BALTIMORE — The M.F.A. in Curatorial Practice program at the Maryland Institute College of Art (MICA) presents “Intersection,” an exhibition showcasing the layered stories of people, places and moments in history that have shaped the identity of one of Baltimore City’s popular intersections, North Avenue and Charles Street in the Station North neighborhood. The exhibition, which highlights four corners and four eras in history within the past 100 years, will take place Tuesday, Sept. 1–Sunday, Sept. 20, in the Sheila & Richard Riggs and Leidy galleries inside the Fred Lazarus IV Center (131 W. North Ave). A reception will take place on Friday, Sept. 4, 5–7 p.m.
“Intersection,” is a curated selection of newly commissioned work and pieces from personal collections, including painting, photography, projection artistry, site-specific installation and performance art. The exhibition is a visual experience creating an opportunity for artists to discover the city’s history, offering viewers the chance to look at the many layers of the historic crossroad of North Avenue and Charles Street. Viewers will be able to explore the geography, social relationships and cultural landscape of Baltimore’s rapidly changing urban center.
“At the four corners of North Avenue and Charles Street, we see the past, present and future of Baltimore,” said Margaret MacDonald, M.F.A. in Curatorial Practice candidate and co-curator. “There, we find Pearson’s Florist, a family-owned business for more than 30 years; an abandoned 1928 limestone bank building; the rehabilitated Ynot Lot, a site for community events and programming; and the recently renovated Station North Chicken Box, a performance and gallery space to Station North.”
Charles Street and North Avenue, a major crossroad that carries the flow of people and things east and west, as well as north and south through Baltimore, act as a focal point for artistic expression— a lens to view and speak to a variety of cultures, races and identities.

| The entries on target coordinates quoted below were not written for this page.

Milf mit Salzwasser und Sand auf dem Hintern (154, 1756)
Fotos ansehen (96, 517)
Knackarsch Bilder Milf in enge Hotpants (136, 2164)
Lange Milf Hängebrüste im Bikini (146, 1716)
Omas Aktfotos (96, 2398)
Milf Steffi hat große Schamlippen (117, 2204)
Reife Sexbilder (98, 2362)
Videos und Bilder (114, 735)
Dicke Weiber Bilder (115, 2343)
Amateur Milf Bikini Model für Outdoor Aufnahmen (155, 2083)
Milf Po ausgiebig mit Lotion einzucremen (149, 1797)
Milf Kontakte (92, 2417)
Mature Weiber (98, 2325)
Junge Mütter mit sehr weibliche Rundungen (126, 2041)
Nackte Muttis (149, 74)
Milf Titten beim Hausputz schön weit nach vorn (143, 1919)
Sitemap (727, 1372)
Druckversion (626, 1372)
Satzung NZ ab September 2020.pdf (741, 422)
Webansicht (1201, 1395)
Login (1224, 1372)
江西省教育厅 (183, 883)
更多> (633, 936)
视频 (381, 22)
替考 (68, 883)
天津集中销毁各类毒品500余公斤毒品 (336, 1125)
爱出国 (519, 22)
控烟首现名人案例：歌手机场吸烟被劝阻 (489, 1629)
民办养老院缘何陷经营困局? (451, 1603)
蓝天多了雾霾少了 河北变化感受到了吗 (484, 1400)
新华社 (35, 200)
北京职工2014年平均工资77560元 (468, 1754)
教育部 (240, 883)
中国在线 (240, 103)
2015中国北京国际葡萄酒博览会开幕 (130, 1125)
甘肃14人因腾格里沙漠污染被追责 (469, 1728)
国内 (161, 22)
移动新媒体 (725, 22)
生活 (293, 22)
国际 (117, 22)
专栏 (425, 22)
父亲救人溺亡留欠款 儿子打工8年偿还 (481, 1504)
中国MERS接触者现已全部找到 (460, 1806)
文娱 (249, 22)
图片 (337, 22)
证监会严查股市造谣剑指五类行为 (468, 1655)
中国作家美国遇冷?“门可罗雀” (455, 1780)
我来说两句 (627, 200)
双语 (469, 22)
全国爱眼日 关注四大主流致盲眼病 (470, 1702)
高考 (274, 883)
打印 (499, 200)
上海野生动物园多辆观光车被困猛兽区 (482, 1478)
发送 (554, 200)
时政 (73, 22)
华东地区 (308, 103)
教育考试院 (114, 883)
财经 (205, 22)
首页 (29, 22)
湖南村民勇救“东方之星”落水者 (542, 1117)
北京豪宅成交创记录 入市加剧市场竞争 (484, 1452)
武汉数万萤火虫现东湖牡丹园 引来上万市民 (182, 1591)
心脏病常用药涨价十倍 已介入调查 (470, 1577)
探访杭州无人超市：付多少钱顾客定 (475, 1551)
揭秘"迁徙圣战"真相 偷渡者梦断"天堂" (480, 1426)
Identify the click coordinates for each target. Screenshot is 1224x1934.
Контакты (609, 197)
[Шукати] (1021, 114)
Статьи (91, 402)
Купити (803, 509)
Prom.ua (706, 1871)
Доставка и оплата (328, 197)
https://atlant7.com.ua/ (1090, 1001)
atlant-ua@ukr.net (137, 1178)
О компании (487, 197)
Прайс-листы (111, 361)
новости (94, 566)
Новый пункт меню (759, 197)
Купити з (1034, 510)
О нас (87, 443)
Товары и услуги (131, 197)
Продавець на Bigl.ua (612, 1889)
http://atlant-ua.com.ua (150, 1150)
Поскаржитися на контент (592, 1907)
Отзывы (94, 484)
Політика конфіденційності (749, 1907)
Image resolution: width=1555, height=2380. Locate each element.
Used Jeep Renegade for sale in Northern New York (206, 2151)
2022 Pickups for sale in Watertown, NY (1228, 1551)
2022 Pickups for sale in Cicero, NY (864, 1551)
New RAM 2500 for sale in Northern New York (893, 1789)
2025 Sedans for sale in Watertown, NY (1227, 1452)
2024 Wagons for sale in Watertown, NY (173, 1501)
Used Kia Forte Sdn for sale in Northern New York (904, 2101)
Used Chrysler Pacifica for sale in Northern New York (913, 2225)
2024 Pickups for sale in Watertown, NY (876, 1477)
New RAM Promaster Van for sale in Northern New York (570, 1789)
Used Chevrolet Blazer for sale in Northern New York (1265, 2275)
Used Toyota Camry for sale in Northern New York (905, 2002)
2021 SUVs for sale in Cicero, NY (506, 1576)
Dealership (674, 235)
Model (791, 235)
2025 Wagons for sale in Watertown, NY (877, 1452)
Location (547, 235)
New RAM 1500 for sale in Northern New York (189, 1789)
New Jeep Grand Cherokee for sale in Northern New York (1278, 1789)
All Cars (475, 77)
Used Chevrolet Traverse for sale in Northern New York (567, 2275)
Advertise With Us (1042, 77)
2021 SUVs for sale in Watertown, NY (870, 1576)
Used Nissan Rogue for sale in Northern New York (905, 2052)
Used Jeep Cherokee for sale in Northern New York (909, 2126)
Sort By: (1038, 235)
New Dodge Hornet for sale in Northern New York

The exhibition will point to pivotal, historic moments and movements in the U.S., such as the Great Depression, Great Migration, Civil Rights Movement and present day, while capturing a keen sense of the importance of urban life and its many cultural shifts.
“The intersection of North and Charles has been an important hub for culture and activity throughout the past 100 years,” said Kibibi Ajanku, M.F.A. in Curatorial Practice candidate and co-curator. “We are thrilled to have artists respond to the rich history to show where we, as a city, have been, where we are now and, through them, where we might go.”
The exhibition features MICA’s Film and Video Chair and video installation artist Nadia Hironaka, photographer Reuben “Dubscience” Greene, graphic designer Tiffany Small ’14 (Graphic Design Post Baccalaureate), multimedia artist and educator Ada Pinkston ’13 (Community Arts M.F.A.), filmmaker Ras Tre Subira and performance artist Olu Butterfly Woods.
Hours for MICA’s galleries, which are free and open to the public, are Mondays–Saturdays, 10 a.m. –5 p.m., and Sundays, noon–5 p.m., except on major holidays.